His arrest has triggered widespread outrage among students and teachers and drawn severe criticism from non-BJP political parties, many of which felt this was yet another instance of the ruling party’s growing intolerance of different opinions and views that do not follow party lines.
The statement by scholars and academics in the U.S. was signed, among others, by Noam Chomsky, Emeritus Professor of Linguistics and Philosophy, Massachusetts Institute of Technology; Jonathan Cole, former provost of Columbia University; Richard N. Zare, Professor of Chemistry, Stanford University; Mriganka Sur, Professor of Neuroscience, Massachusetts Institute of Technology; Sanat Kumar, Professor of Chemical Engineering, Columbia University; Sheldon Pollock, Professor of Sanskrit, Columbia University; N. V. Ramana, Professor of Physics, Princeton University; Arjun Appadurai, Professor of Media, Culture and Communication, New York University and Partha Chatterjee, Professor of Anthropology, Columbia University.

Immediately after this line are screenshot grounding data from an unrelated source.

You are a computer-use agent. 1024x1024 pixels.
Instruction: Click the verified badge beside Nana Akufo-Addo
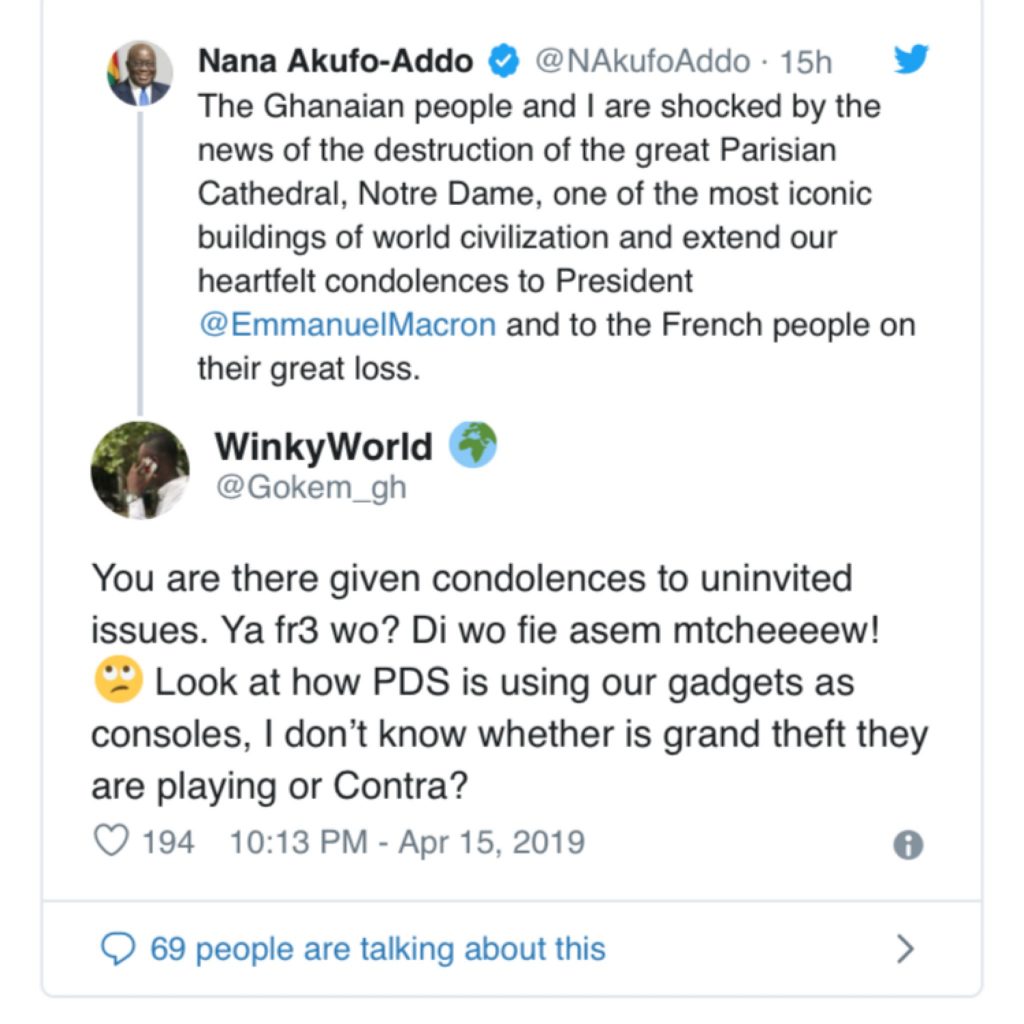(503, 63)
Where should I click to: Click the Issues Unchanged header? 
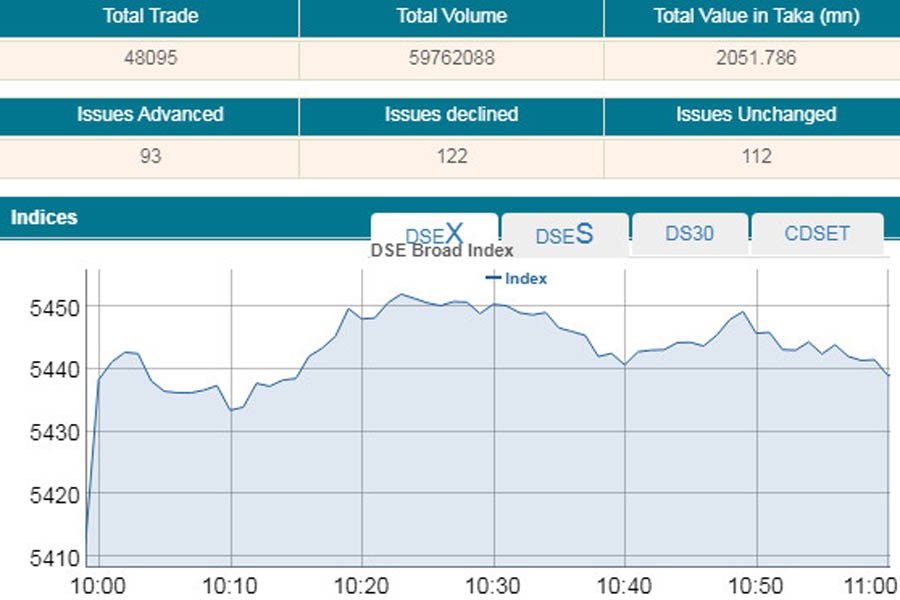pyautogui.click(x=755, y=114)
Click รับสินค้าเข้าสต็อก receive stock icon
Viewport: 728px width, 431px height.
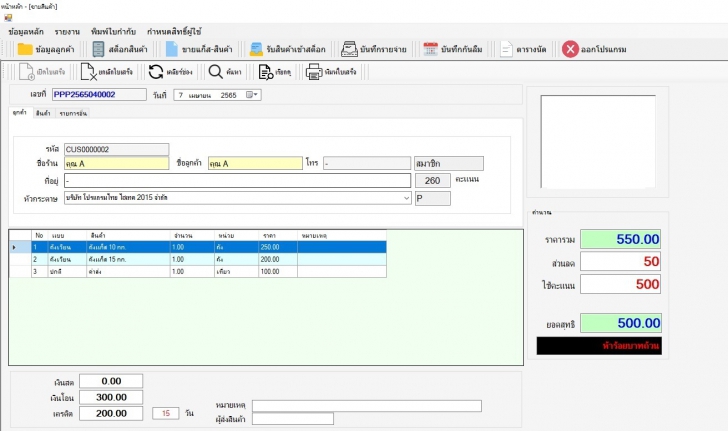click(x=257, y=49)
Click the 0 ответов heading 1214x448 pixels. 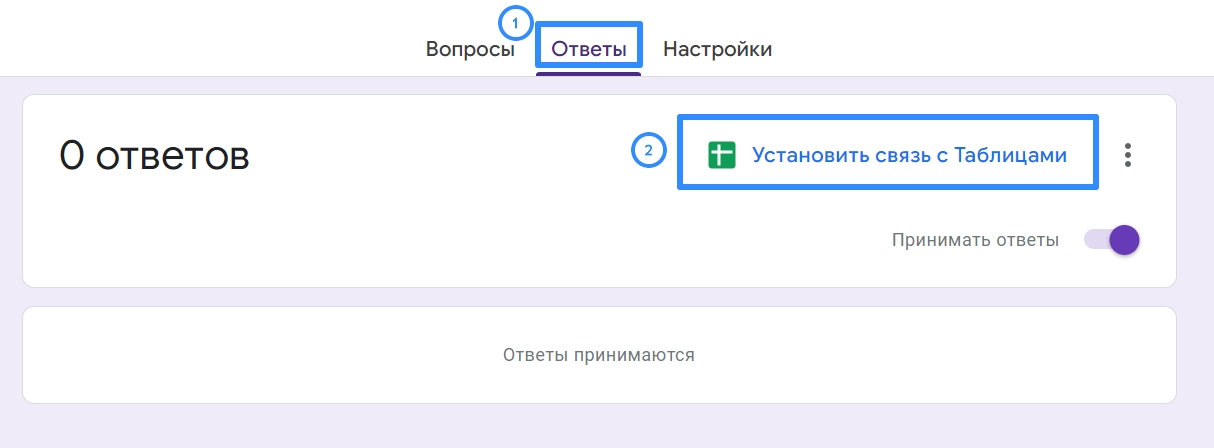154,156
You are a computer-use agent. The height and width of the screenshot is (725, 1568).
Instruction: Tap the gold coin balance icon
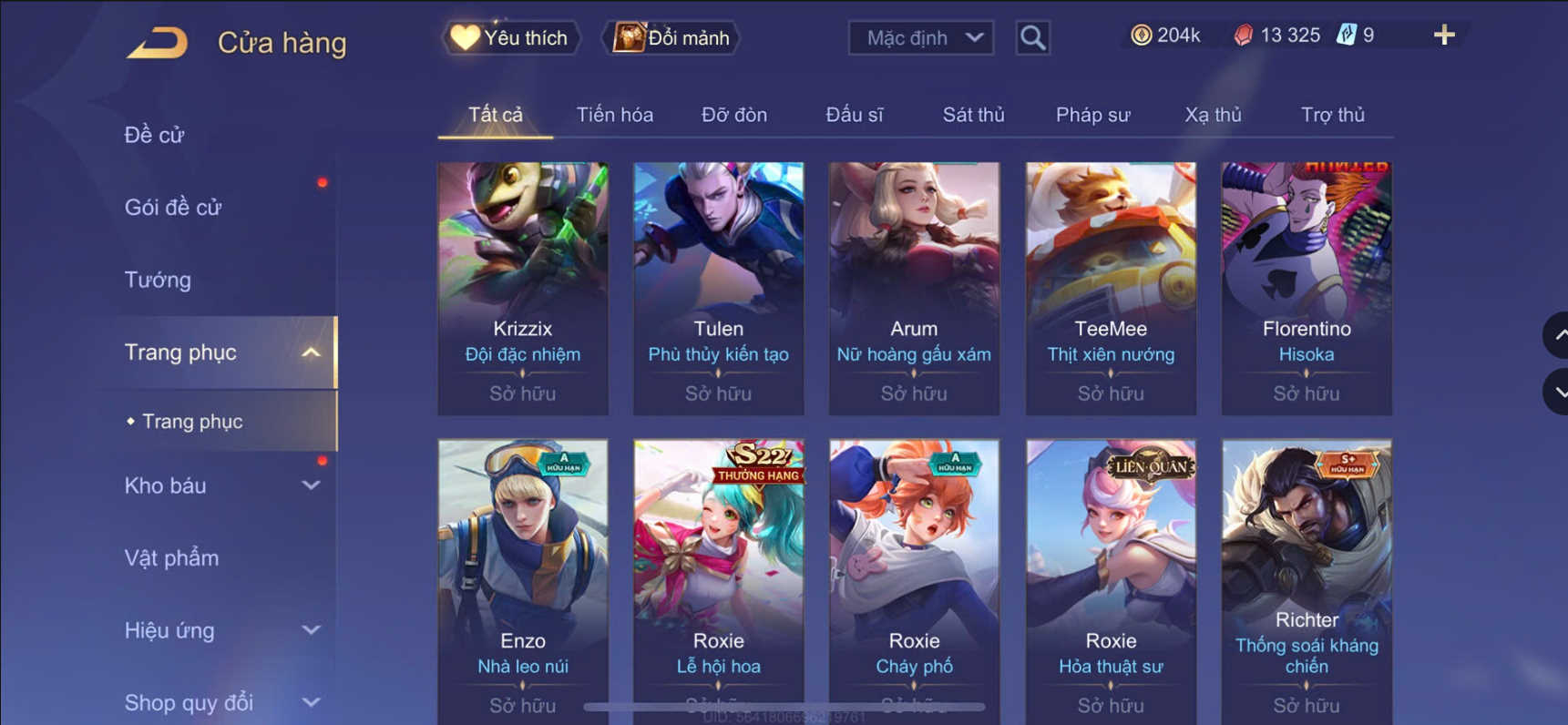click(x=1141, y=36)
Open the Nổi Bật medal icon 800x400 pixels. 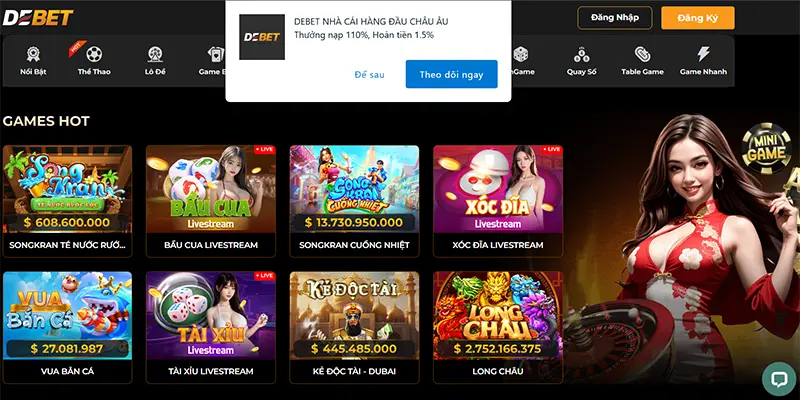click(x=33, y=54)
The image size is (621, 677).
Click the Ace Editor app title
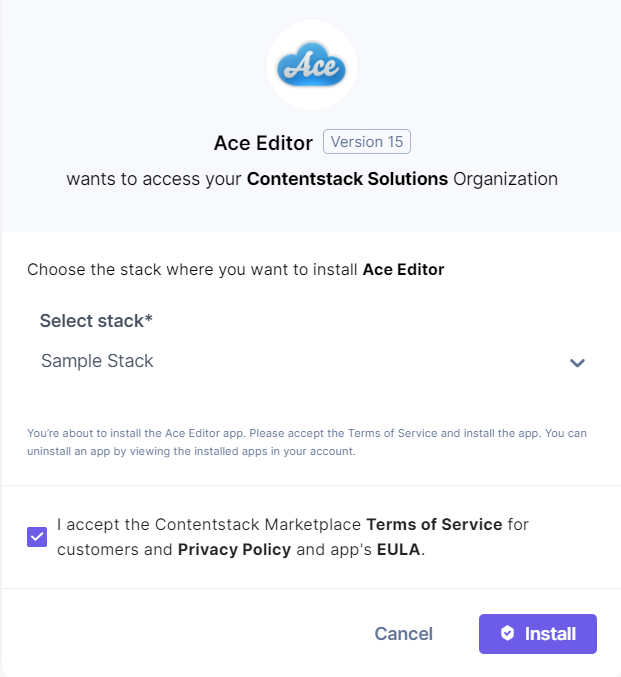point(263,143)
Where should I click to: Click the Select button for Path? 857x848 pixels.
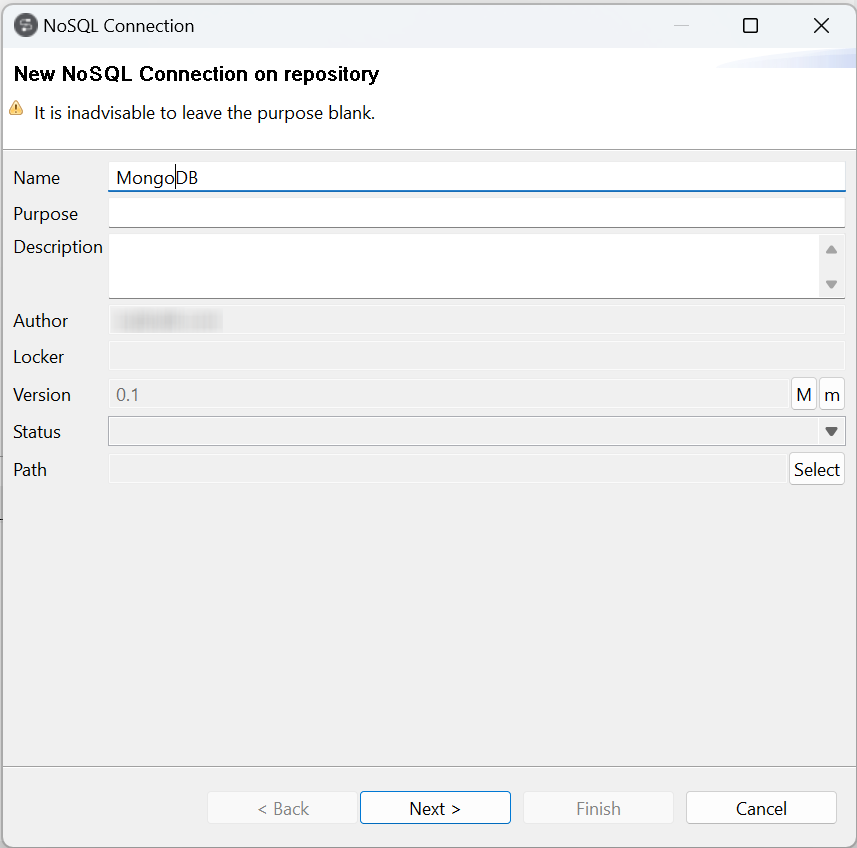816,468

The statement noted that based on reports of a large number of witnesses and the “most highly-respected journalists” in the country, Kumar spoke critically of the Bharatiya Janata Party Government’s policies at a student meeting which it noted, was within the campus and that he was “well within his rights” to do.
It said that Kumar, whose speech, which is available on a video, cannot in any way be connected with the slogans uttered on the previous day at another meeting in which he did not speak, was nonetheless arrested for ‘anti-national’ behavior and for violating the sedition laws.
“Since there is no evidence to establish these charges (against Kumar) we can only conclude that this arrest is further evidence of the present government’s deeply authoritarian nature, intolerant of any dissent, setting aside India’s longstanding commitment to toleration and plurality of opinion, replicating the dark times of an oppressive colonial period and briefly of the Emergency in the mid-1970s,” the statement said.
Joining the academics in criticism were some students from Syracuse and Colgate universities, SUNY College of Environmental Science and Forestry in New York as well students of Harvard. In a statement they the students of New York-based schools said that they are in solidarity with their comrades at JNU against the anti-democratic actions by the Indian Government. “We demand an immediate end to the police action against students on campus, and withdrawal of all charges against Kanhaiya Kumar. We further demand that the Central Government put an immediate end to its prejudiced persecution of student activists on campuses across the country,” the statement said.
“We strongly believe that the charge of sedition against Kanhaiya Kumar follows spurious claims. This arrest is an excuse for the state to root out dissenting voices on JNU campus, a move towards converting educational institutions like JNU into an arm of the authoritarian state,” it said, adding that attempts of a similar nature have been witnessed recently at other Indian educational institutions such as Film and Television Institute of India (FTII) and Hyderabad University.
“The growing threat to academic freedom posed by the current political climate is transnational, and extends beyond India to other parts of the world – it is a threat we face here in the United States, too.”
The Harvard University students have announced a rally that was to be held Feb 18 at Harvard Square in Cambridge, Massachusetts where the students were to stand in solidarity with the students and faculty of Jawaharlal Nehru University.